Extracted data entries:
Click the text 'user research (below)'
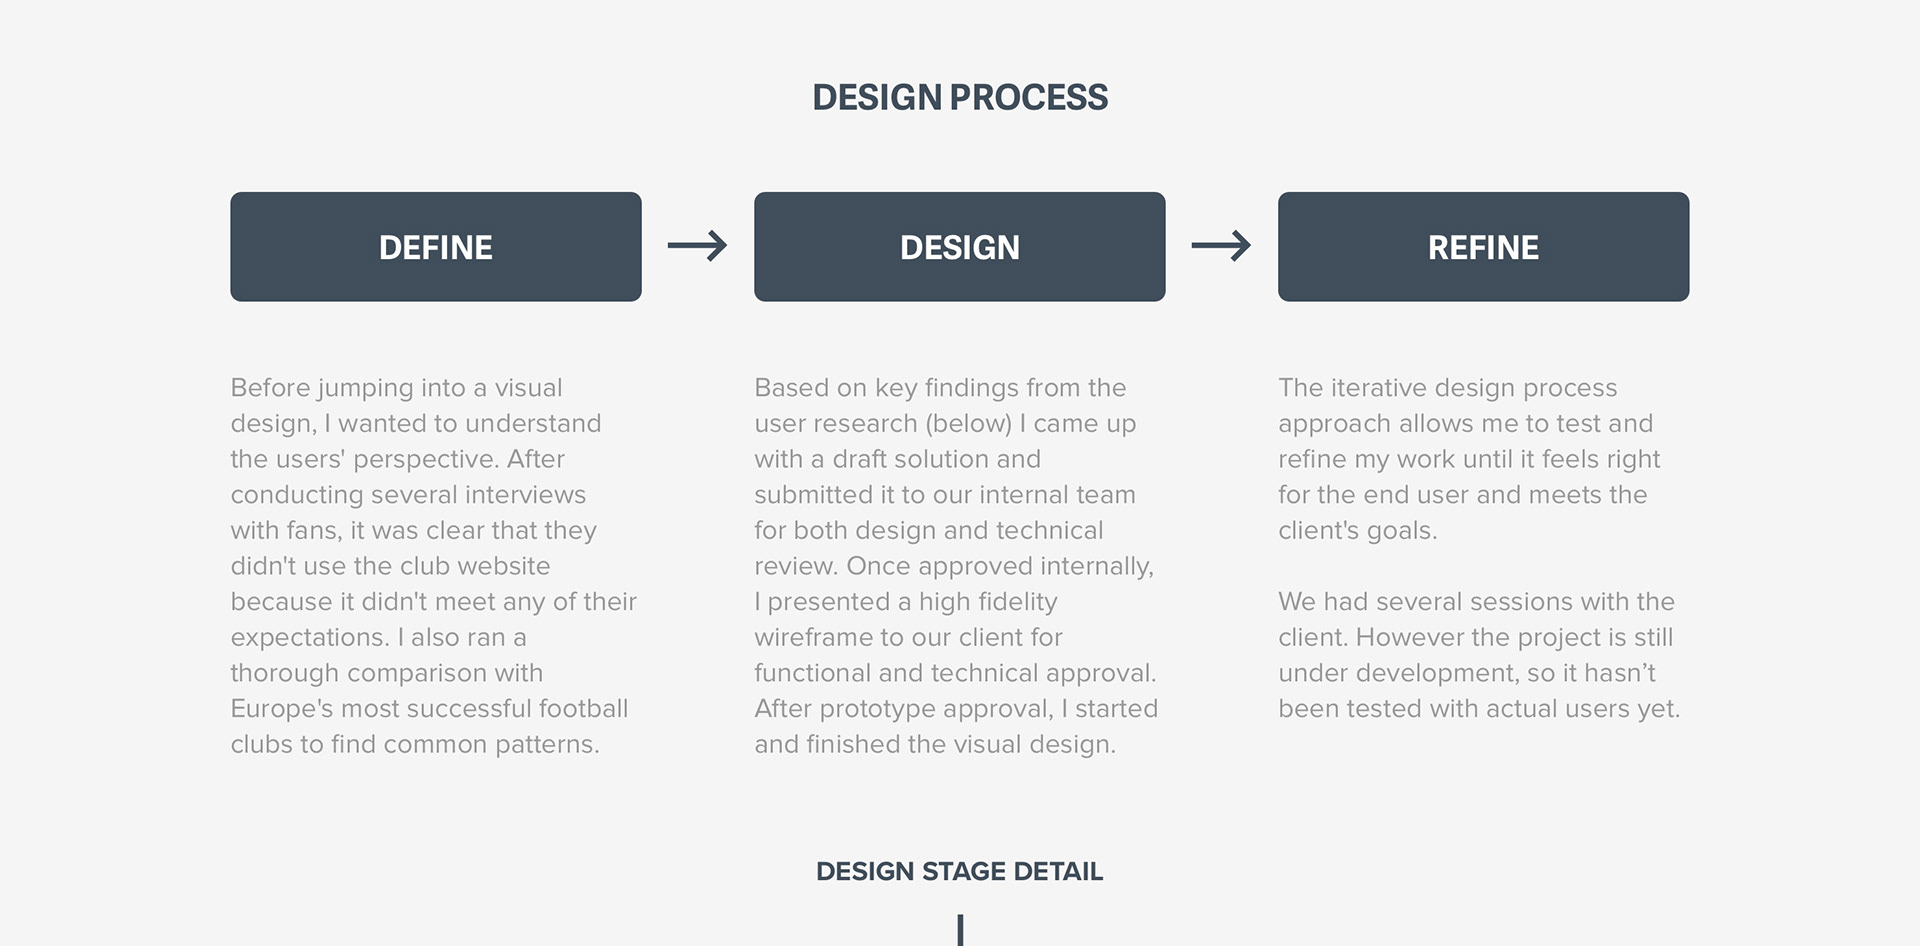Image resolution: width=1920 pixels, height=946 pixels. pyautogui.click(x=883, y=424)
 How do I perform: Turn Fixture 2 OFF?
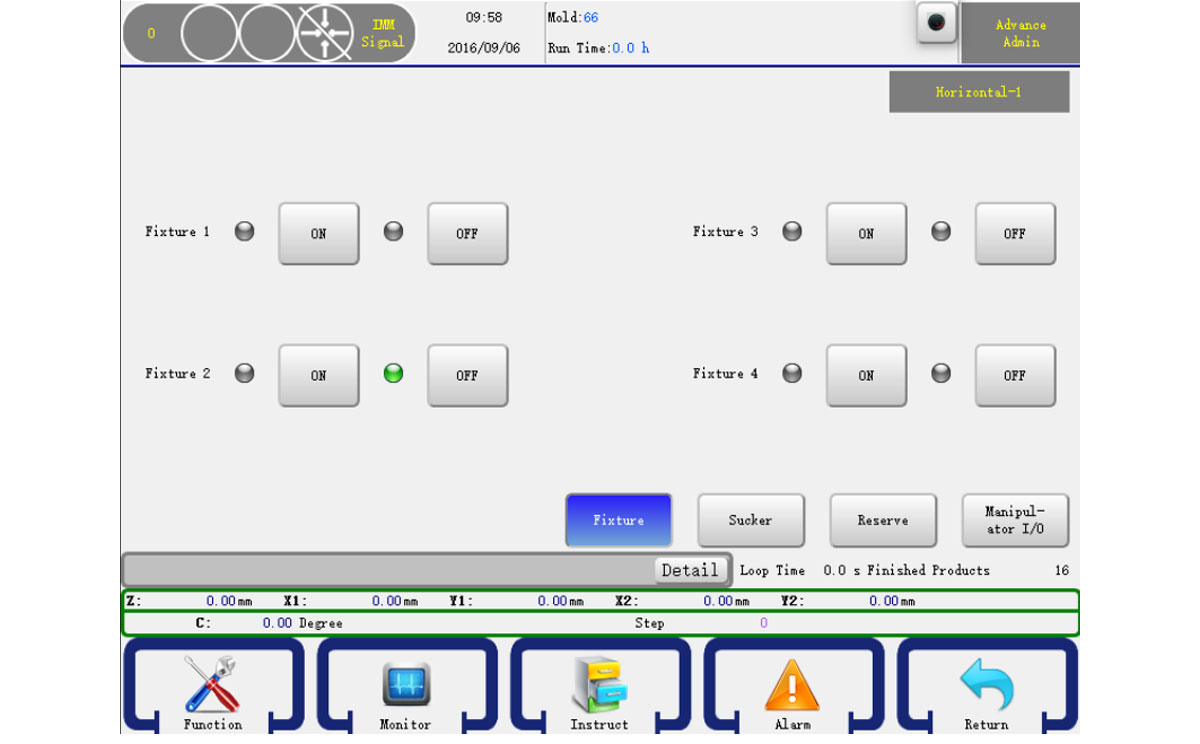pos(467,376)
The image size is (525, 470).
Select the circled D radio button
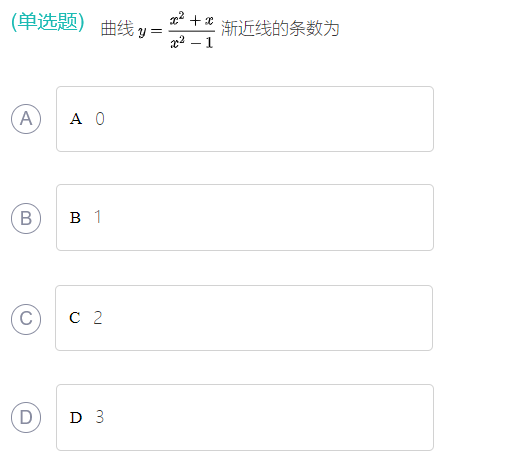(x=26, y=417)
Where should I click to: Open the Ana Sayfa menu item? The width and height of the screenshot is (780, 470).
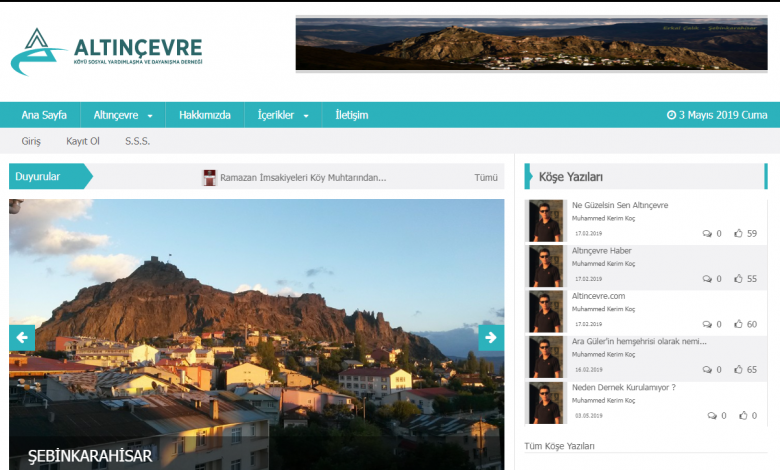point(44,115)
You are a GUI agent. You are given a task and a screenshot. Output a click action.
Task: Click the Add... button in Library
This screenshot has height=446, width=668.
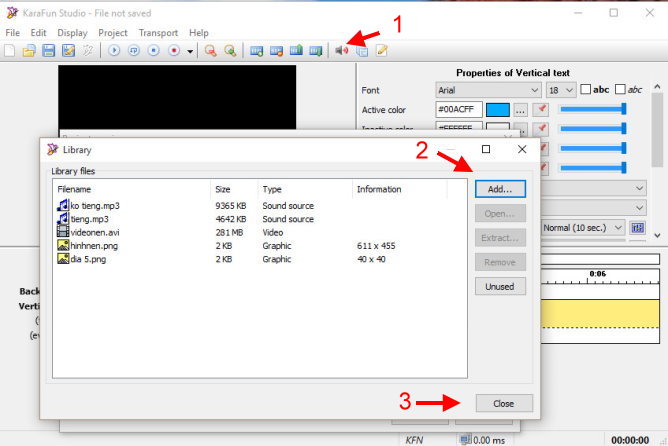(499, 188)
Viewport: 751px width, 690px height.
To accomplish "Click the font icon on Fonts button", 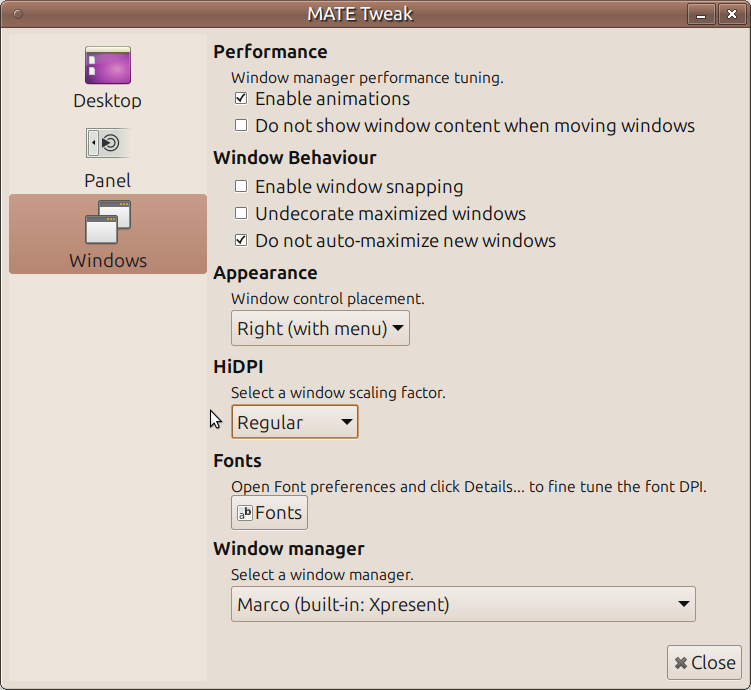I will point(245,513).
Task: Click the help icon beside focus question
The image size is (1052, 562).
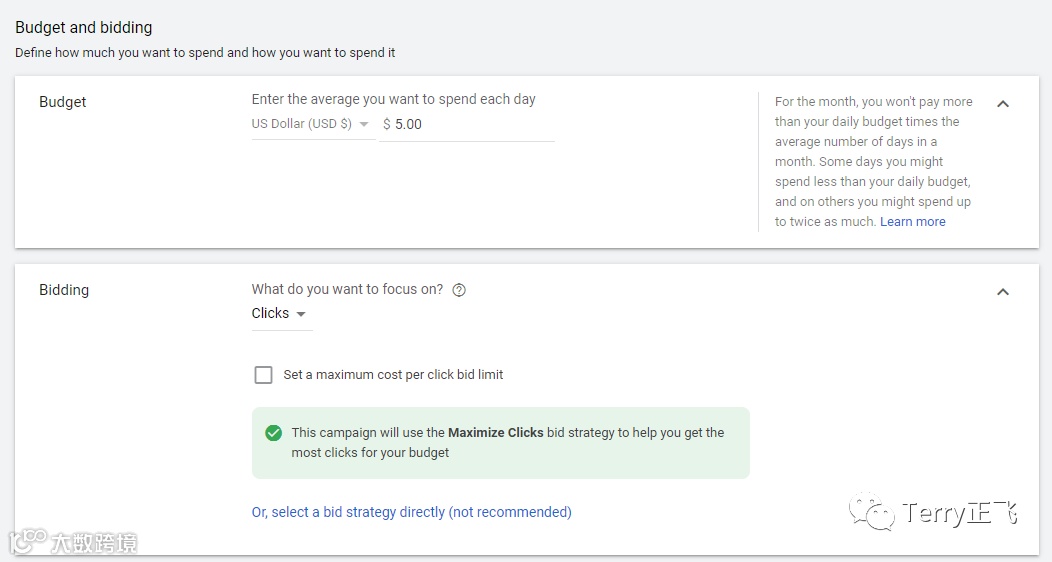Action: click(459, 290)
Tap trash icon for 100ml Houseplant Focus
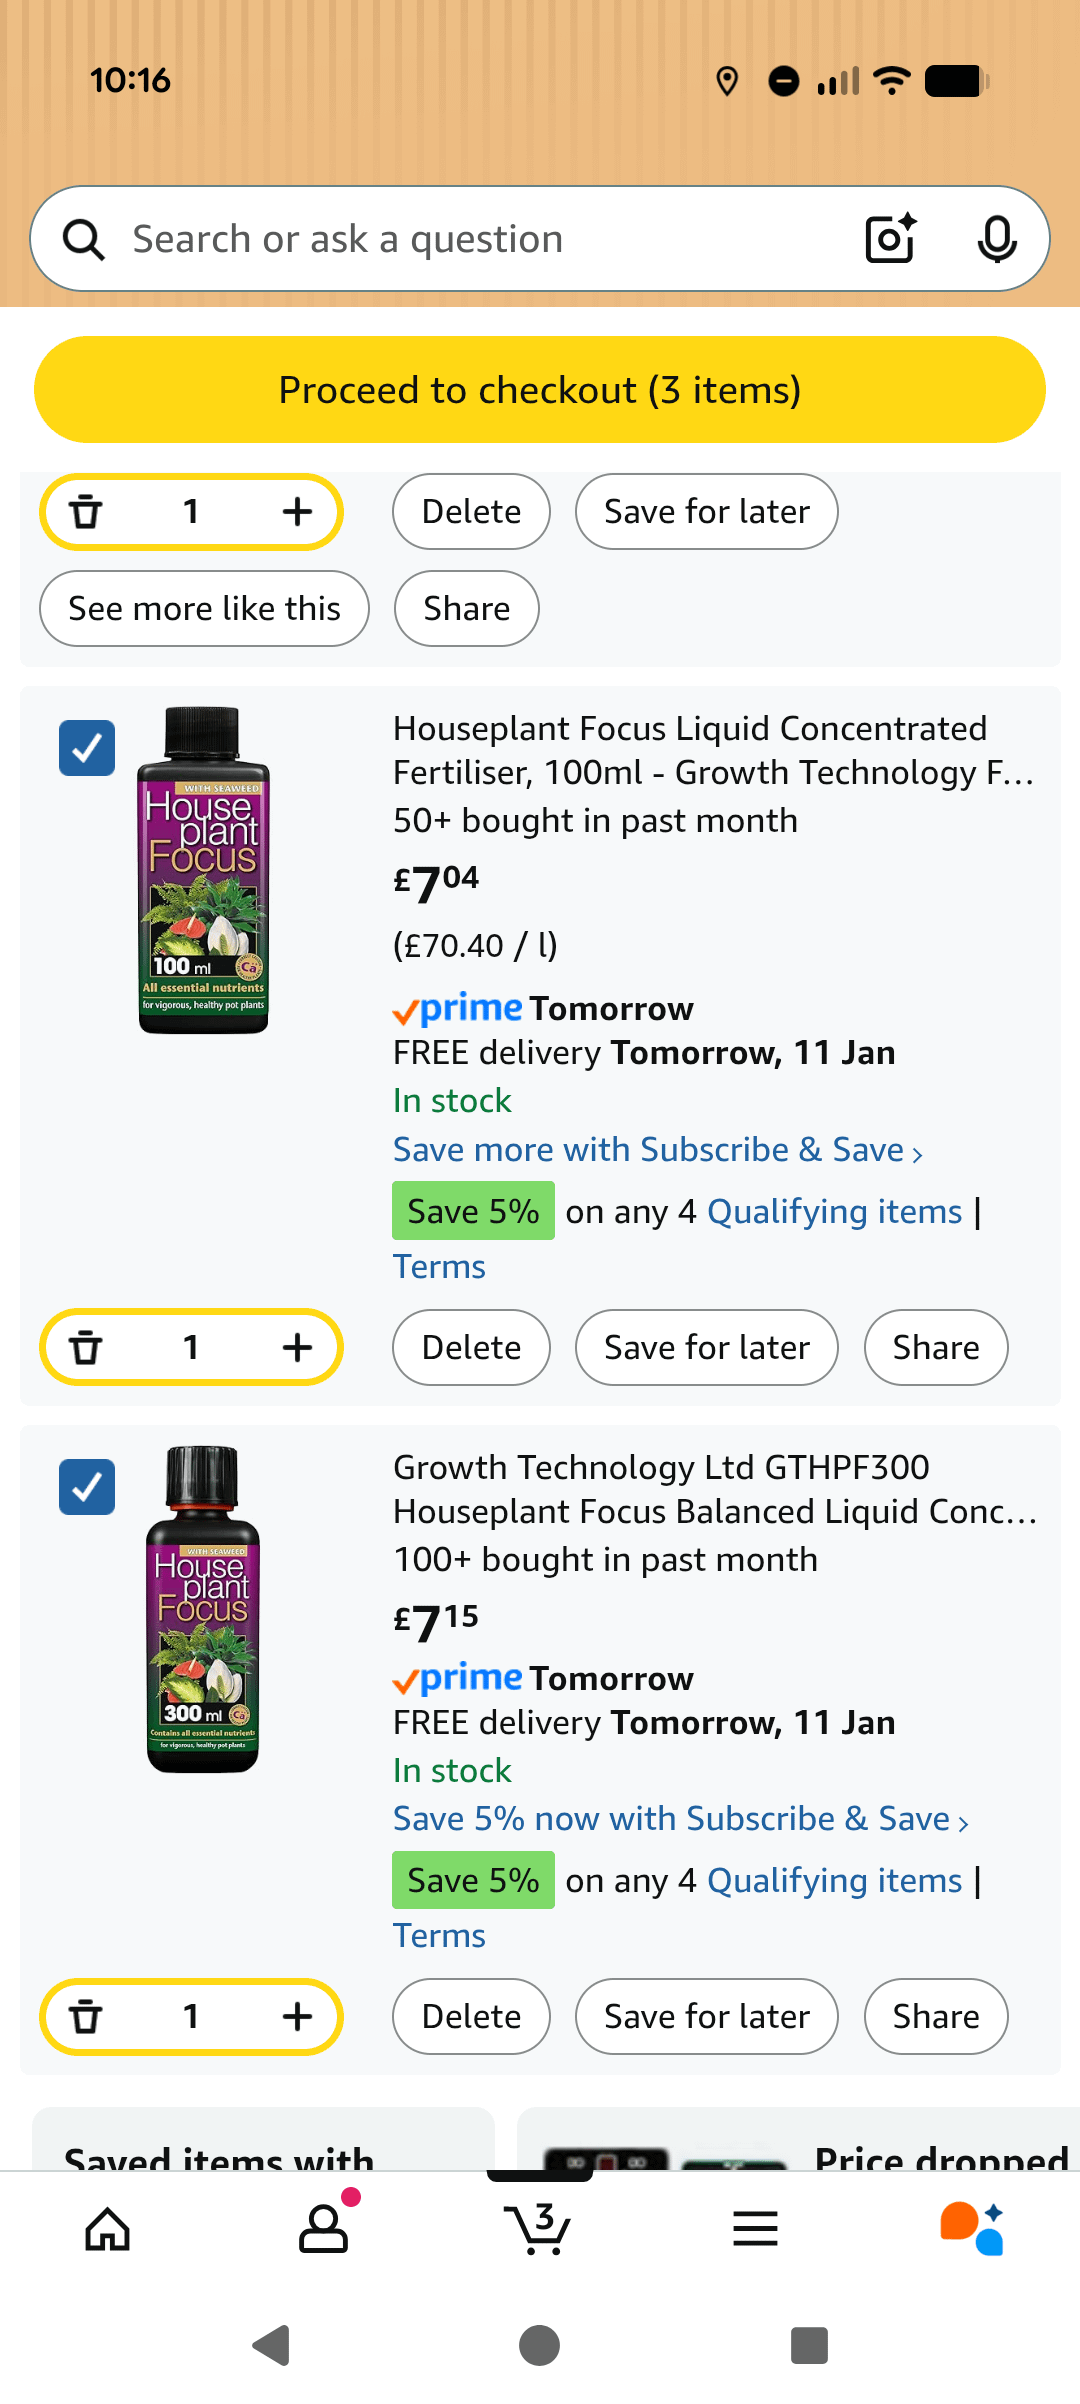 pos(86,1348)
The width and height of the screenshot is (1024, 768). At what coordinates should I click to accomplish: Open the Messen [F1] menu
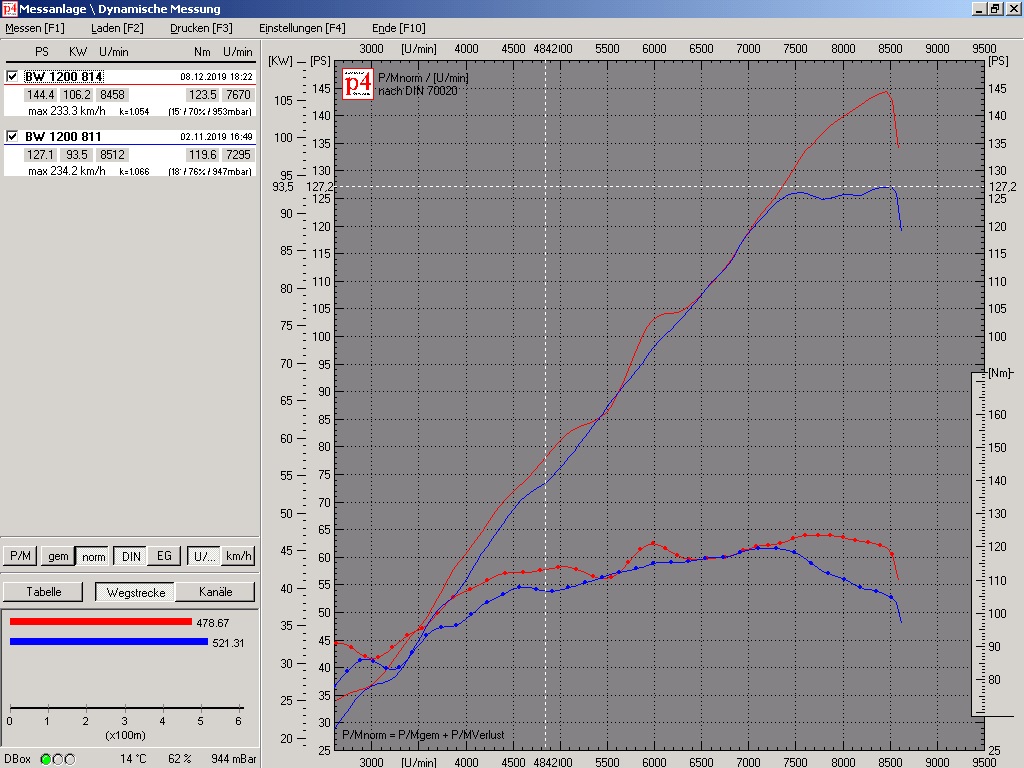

* [REQUIRED WORK]:
Update the entries from the beginning through the line containing "(x=26, y=417)" by replacing "radio button" with "checkbox" and leaving everything else unchanged. Leave the pictures out of your answer.

* [CORRECT ANSWER]:
Click the text 'user research (below)'
Image resolution: width=1920 pixels, height=946 pixels. pyautogui.click(x=883, y=424)
 How do I perform: Turn Fixture 2 OFF?
pos(467,376)
The image size is (525, 470).
Select the circled D checkbox
(x=26, y=417)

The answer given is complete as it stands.